Özellikle Yahudilerin bu inançları çok daha eskidir. Bu arada, "bundan önceki"ifadesi, bu inancın Yahudi ve Hıristiyanlardan önce de benimsendiğini göstermektedir. Kaldı ki, cahiliye Arapları da putperestliği başkalarından almışlardır; ilk defa kendileri onu icat etmiş değillerdir. [16]
Üstelik; Roma, Yunan, Mısır, Suriye ve Hint putperestliği, Filistin ve dolaylarında yaşayan Ehl-i Kitaba daha yakındı. Putperestlik inanç-ları ve sanılarının onlara geçişi, hem daha kolay, hem de ortam buna çok daha uygundu.
Dolayısıyla Ehl-i Kitabın, Allah'ın oğlunun olması konusunda tak-lit ettikleri "inkar edenler"den maksat, eski Hint ve Çin putperestliğiyle, Roma, Yunan ve Kuzey Afrika gibi Batı putperestliğidir.
Nitekim tarih de, söz konusu eski putperest topluluklarda, Yahudi ve Hıristiyan topluluklarda var olan baba, oğul, teslis, çarmıha gerilme ve feda edilme gibi inanışların var olduğunu ortaya koymaktadır. Bunlar, Kur'an'ın dikkat çektiği tarihsel gerçeklerdir.

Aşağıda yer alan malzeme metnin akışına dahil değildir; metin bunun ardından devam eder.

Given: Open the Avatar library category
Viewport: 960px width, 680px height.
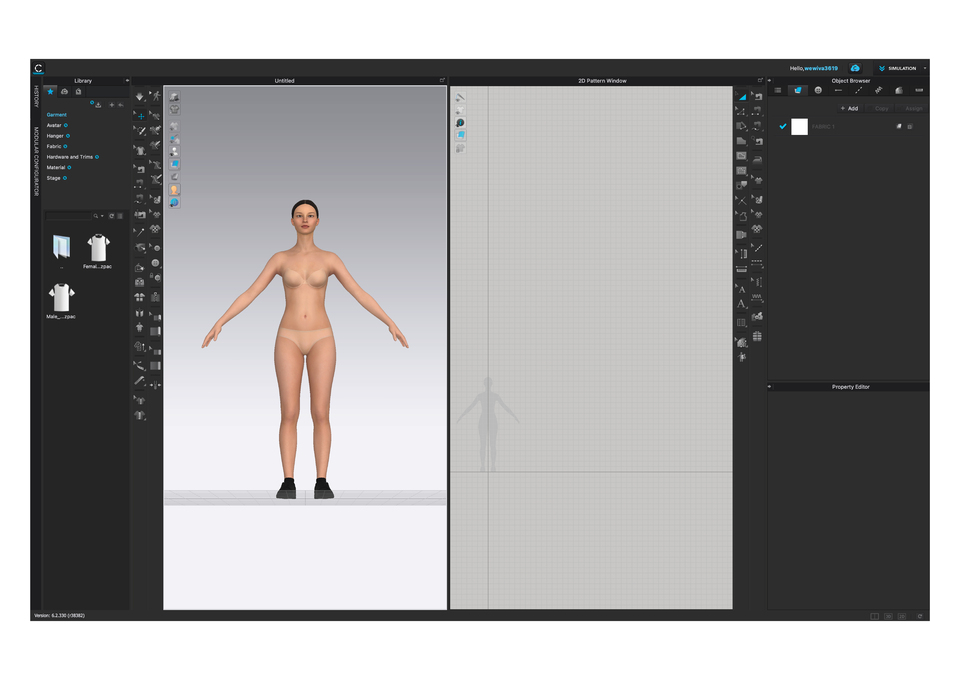Looking at the screenshot, I should coord(54,125).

Aşağıdaki ayet de, önceki ayetler gibi bu gerçeğe delalet etmektedir: "De ki: "Ey kitap ehli, haksız yere dininiz konusunda aşırı gitmeyin ve daha önce sapmış, birçoğunu saptırmış ve dümdüz yoldan kaymış bir topluluğun hevalarına uymayın." (Mâide, 77) Bu ayet, Ehl-i Kitabın haksız yere dinlerinde aşırıya kaçmalarının, daha önce sapmış bulunan bir kavmi taklit etmelerinden, onlara uymalarından kaynaklanan bir durum olduğunu ortaya koymaktadır.

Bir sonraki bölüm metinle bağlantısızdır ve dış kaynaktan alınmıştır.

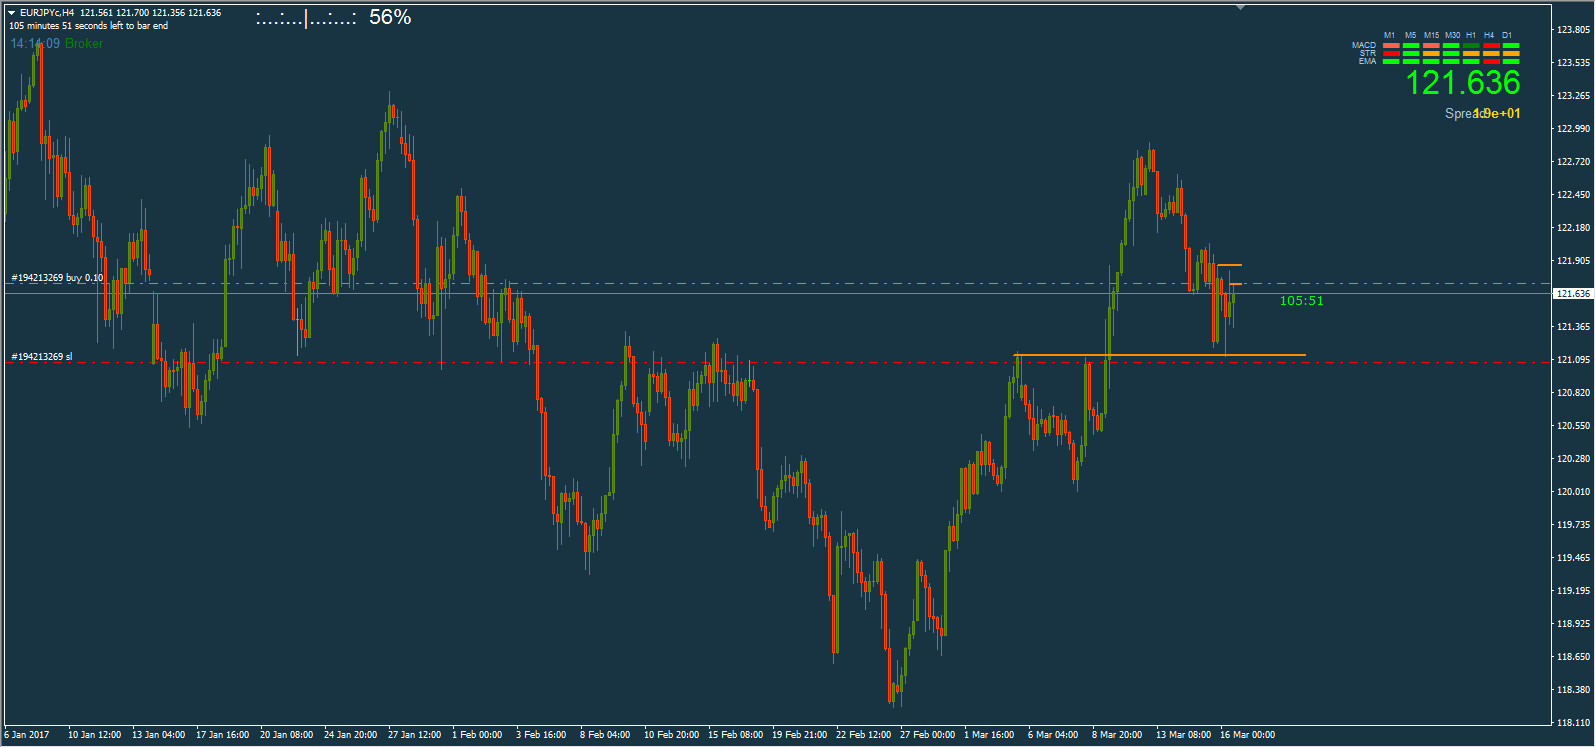Image resolution: width=1596 pixels, height=748 pixels.
Task: Click the yellow spread value label
Action: (1497, 114)
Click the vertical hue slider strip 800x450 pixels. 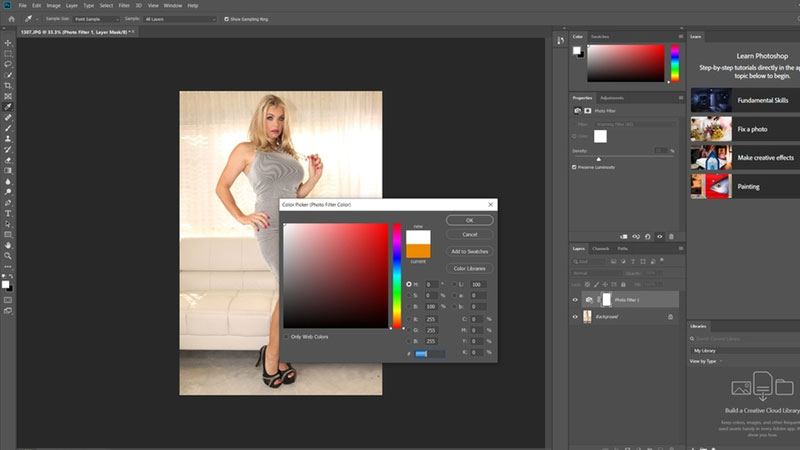(396, 275)
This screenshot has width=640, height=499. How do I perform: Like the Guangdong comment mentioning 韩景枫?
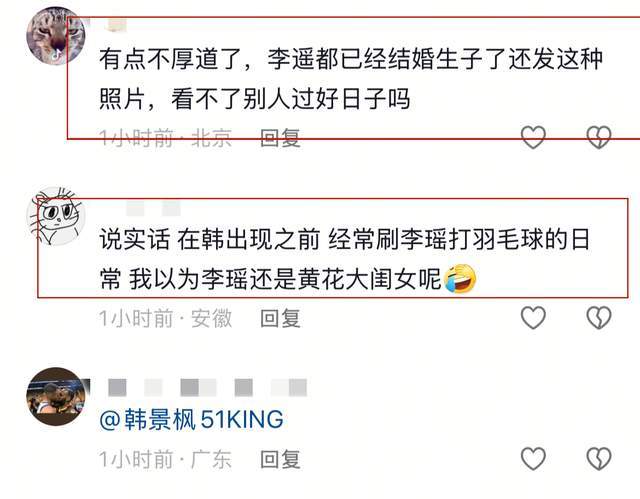(x=533, y=458)
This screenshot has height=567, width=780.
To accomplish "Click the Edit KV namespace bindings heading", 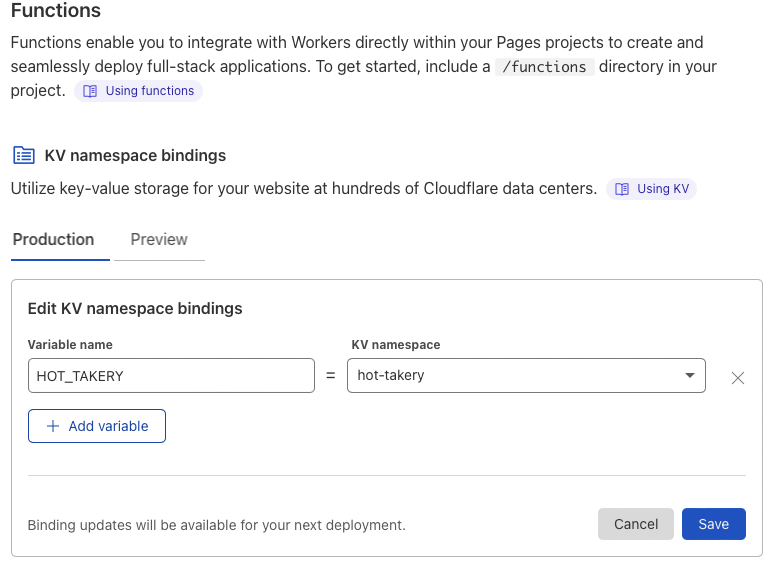I will pos(135,308).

Bu kavim, kuşkusuz Ehl-i Kitabın hahamları ve rahipleri değildir. Çünkü ifade mutlaktır ve kayıtlı değildir. Söz gelişi; "Sizden olan, sizden birçok kimseyi saptıran bir topluluk" şeklinde bir ifade kullanılmamıştır. Daha önce söylediğimiz gibi, bunlardan maksat, cahiliye Arapları da değildir.
Dikkat çeken bir husus, bunların "birçoklarını saptıranlar" olarak nitelendirilmeleridir. Yâni onlar, taklit edilen ve tâbi o-lunan önderlerdirler. Oysa Araplar, o dönemde baskıya uğrayan, okumasız-yazmasız sıradan bir topluluktu. Bilim, uygarlık ve ilerlemişlik adına, Fars, Roma ve Hint gibi uygarlıkların onlara uyacağı, onları tak-lit edeceği herhangi bir şeye sahip değillerdi.
Şu halde, daha önce de söylediğimiz gibi, ayette geçen "topluluk"-tan maksat, Çin, Hint ve Batı putperestliğidir.
7- Ehl-i Kitap, Hangi Kitaba Mensuptur? O Kitap, Nasıl Bir Kitaptır?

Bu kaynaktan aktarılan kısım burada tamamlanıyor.